Name: Eray Ozkural
Member since: 2000-03-26 15:16:42
Last Login: 2006-11-10 00:37:57
Homepage: http://www.cs.bilkent.edu.tr/~erayo
Notes: I'm a graduate student at Bilkent University CS Dept., Ankara. My interests range from AI to PL, CG, OS and OOD/OOP. I have been writing computer programs ever since I had a computer, the first of which had been my extremely pleasing Atari 800. I started programming seriously in 1990, when I first embarked on MC68000 assembly on my Amiga 500. I have been involved in the Amiga demo scene, and Computer Graphics was no doubt my first priority. However, as I became more interested in programming, I found out that there were a lot of interesting stuff in the formal study of these matters. I then joined the best CS department I could find in my country. I have an interest in the free software movement as I've been using free software since 1994. It would seem to me that I needed to make some contributions. I haven't many public releases, while I have developed some useful pieces of software scheduled for release. My programming focus is mostly over C++, since it's the best imperative platform to exercise new programming methods due to it's multi-paradigm approach. I have a keen interest in new languages such as Haskell and Mercury. As free software projects, I'm contributing to noatun and kdevelop within KDE project when I find some volunteer time. I also maintain a collection of skeleton codes released.
18 Mar 2001 (updated 31 Jan 2002 at 17:25 UTC) »
Note: This diary entry is about Linux players, and currently this situation has been well resolved in debian.

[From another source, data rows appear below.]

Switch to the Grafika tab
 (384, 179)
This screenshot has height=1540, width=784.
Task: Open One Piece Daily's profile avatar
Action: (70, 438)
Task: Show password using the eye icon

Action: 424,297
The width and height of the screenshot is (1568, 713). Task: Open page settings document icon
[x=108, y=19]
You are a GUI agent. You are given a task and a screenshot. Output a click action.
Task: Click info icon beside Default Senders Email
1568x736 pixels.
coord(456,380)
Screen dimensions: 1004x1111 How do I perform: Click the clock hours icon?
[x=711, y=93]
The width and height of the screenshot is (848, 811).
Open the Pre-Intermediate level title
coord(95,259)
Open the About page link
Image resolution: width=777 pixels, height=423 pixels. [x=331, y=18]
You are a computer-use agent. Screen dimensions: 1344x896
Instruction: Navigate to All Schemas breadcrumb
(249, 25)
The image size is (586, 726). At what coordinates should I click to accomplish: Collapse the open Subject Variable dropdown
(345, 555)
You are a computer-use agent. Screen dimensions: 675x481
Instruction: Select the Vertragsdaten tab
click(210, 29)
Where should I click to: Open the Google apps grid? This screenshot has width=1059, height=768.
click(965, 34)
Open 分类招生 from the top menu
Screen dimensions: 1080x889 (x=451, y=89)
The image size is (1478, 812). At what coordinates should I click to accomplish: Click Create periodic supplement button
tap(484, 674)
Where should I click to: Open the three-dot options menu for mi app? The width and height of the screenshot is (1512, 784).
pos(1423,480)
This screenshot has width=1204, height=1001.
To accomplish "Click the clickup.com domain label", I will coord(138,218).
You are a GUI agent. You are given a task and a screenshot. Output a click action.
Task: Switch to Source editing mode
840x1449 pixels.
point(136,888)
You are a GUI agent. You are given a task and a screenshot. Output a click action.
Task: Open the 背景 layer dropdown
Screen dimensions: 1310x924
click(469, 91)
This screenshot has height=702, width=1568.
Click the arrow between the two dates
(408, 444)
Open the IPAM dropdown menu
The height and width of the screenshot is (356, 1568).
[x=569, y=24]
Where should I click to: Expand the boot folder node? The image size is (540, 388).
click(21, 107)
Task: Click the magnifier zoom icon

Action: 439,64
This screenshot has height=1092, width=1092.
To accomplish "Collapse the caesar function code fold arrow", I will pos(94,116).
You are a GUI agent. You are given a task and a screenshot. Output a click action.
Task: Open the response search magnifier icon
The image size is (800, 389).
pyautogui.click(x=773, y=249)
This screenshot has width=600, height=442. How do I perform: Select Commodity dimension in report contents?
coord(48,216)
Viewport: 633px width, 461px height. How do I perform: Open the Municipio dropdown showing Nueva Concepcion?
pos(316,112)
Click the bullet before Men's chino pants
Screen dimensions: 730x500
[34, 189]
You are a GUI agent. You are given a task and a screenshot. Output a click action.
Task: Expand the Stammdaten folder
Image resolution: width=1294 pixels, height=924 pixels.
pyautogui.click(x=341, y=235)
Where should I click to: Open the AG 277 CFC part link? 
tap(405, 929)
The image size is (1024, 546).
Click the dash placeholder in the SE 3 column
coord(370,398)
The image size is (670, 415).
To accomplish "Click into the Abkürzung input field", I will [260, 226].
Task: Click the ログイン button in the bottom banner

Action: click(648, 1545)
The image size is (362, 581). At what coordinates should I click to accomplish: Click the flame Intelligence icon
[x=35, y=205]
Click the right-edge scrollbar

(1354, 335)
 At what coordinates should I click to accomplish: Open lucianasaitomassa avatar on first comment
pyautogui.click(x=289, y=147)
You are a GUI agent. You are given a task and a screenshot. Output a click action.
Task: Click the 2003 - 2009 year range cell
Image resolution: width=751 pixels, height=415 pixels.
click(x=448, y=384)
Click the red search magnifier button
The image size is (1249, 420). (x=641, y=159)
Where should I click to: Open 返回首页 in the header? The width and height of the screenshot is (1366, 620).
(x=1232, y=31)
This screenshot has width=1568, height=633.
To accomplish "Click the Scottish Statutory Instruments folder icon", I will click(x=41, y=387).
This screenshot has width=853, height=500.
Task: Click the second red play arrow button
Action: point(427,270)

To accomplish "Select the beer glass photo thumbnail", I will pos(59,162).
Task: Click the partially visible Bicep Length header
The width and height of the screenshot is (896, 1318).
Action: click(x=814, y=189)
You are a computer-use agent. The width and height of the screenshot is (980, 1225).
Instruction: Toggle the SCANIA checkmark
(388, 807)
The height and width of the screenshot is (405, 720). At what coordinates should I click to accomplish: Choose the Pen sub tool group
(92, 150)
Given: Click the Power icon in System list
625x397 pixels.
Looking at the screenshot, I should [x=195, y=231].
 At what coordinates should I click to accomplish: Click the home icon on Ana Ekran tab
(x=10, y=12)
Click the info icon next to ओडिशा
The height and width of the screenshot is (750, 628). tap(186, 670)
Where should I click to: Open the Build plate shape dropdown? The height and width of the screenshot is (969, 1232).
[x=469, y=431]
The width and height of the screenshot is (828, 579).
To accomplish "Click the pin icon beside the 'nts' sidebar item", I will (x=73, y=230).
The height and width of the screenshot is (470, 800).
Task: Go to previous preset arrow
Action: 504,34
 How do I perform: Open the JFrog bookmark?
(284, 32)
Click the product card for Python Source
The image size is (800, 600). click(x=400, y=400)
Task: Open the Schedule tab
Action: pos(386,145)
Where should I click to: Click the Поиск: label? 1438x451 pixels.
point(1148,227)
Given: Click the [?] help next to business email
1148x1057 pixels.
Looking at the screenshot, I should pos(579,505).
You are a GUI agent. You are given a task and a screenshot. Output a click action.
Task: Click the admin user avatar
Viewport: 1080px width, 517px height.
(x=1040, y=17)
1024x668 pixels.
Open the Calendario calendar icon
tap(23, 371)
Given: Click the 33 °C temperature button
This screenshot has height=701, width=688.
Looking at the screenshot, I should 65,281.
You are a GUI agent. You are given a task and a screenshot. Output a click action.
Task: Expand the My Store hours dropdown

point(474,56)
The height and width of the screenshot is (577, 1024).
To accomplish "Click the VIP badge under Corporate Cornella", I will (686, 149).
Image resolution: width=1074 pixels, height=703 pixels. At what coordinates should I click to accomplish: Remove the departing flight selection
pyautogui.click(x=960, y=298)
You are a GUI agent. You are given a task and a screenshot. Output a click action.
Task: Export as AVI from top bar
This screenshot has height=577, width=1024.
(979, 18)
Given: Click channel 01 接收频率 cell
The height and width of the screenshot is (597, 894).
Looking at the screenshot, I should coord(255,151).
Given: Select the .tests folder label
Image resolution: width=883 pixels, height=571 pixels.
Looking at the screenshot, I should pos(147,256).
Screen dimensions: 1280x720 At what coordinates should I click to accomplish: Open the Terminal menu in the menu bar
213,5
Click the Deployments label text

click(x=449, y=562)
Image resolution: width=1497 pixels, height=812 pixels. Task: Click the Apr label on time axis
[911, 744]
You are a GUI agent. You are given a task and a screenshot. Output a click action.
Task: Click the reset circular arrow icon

First time I really released one of my own projects under a free software license. I contributed a lot of packages to Debian but that was all someone else's code. This is different now :)
That's skel, i just created a new project page for it on freshmeat and advogato. it's basically a collection of several skeleton projects I've been using over years. It's one of those smaller and more personal kind of projects, but I expect that it will be a fresh supply for those who are looking to improve their build systems and the organization of their source trees. I don't do much for configuration there. There is of course the mandatory C++ skeleton that uses autoconf/automake in case you wonder. :) The thing I'm focusing on is an automake-like build system, which IMHO beats automake. I use only GNU make, and I preserve the power and flexibility of a hand written makefile, but still give the developer very short interfaces for depicting the build system. The C/C++ code itself is minimal, just the codes that you'll use every time. I plan to do it pretty modular. For instance, a command line parsing facility will be available as an extra library. You'll just do #include <parseopt> and you'll be set. These extra modules are just not available yet ;)
I licensed it under Lesser GPL because I'd like it to be used in non-free projects, too. This is a beta release, so it probably has some bugs. But in the future releases, it will present some command line and graphical tools to create projects, and manage templates. Another thing that buzzes me would be using a neat 'source package' definition. Not like .dsc, but closer to the stuff at AT&T research. Maybe I could just use that one.